**About this exercise**
In the passage on test cases for student parsers, what mistake did the student whose minimal failing test cases are shown make?

**Extract to read**

Content starts

Additionally, one can call generate-invalid-testcases to generate a list of test cases which do *not* conform to the grammar to make sure that the student’s parser rejects all invalid programs. The following are produced for the grammar defined above.
{lam true false null} {if lam "Hello" "World"} {if 0 lam 1} {if + - lam} {} {if} {if ""} {if -1 "Hello"} {if 0 "Hello" eq? "World"} {if <= 1 -1 substring ""} {if "Hello" array 2.2 new-array "World" -22/7} {= aref} {"" =} {lam {true = e} f} {var {lam = ""} "World"} {var {false lam 1} 1} {var {null = var} j} {var {} ""} {var {+} -1} {var {- =} k} {var {eq? = g "World"} l} {var {<= = 2.2 h ""} "World"} {var {substring = -22/7 i "Hello" 0} -22/7} {var {array = m} if} {var} {var {new-array = ""}} {var {begin = "World"} o ""} {var {a = -1} 2.2 p "Hello"} {var {b = q} -22/7 r "World" 0} {= {true} s} {lam {lam} ""} {lam {aref} =} {lam} {lam {aset!}} {lam {b} 2.2 w} {lam {c} "Hello" -22/7 x} {lam {d} "World" 0 y ""} lam var
Since the "valid" test case produced is so large, it would likely not be very enlightening to a student trying to understand where exactly their parser is failing. To help alleviate this, Sparse includes a utility for producing minimal failing test cases for a student’s parser. For example, for one student’s parser, the following minimal failing test cases were identified:
{lam {true false null +} false} {lam {- * /} "Hello"} {lam {eq? <=} 1} {lam {array} 0} {var {false = "World"} x} {var {+ = 0} x}
Here, the student’s mistake was forbidding the built-ins as parameter names; the language’s grammar and semantics allow redefining the names. It is worth noting that this student had actually passed all of the instructor’s original test cases. Since the instructor’s test cases only tried redefining a built-in once, a student whose submission was rejected the first time could simply special-case that one built-in and resubmit their assignment successfully. Manually writing test cases which redefine each built-in is rather tedious and requires a fair bit of foresight on the part of the instructor to know that that is an area where students might mistakes. By automating the generation of test cases, we can both reduce the tedium of writing test cases and make the test suite more comprehensive.

Content ends

**Records provided**
Content starts

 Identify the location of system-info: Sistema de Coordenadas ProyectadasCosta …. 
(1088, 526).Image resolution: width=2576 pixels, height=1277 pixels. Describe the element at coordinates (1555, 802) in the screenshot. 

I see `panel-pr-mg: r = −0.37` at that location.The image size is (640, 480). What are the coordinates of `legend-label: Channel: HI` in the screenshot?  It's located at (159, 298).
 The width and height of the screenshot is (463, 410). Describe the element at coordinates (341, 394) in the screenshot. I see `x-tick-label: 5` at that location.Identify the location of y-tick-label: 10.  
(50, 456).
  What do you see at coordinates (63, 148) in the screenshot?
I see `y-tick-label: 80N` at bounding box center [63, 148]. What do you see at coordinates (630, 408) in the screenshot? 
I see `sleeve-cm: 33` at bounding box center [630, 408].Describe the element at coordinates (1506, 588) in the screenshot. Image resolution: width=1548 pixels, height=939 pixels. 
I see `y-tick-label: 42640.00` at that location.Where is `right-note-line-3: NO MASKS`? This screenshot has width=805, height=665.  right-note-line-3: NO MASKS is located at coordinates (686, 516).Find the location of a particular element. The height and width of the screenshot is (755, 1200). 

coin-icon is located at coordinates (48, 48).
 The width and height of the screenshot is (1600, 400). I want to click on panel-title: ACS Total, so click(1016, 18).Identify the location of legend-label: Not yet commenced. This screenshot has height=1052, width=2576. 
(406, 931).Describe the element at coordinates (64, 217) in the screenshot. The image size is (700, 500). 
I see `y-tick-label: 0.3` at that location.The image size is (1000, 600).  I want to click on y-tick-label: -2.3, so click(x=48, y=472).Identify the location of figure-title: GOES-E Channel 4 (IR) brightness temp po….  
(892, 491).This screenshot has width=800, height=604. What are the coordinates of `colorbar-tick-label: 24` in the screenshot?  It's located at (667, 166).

Content ends

**Output of the task**
The student forbade the built-ins as parameter names.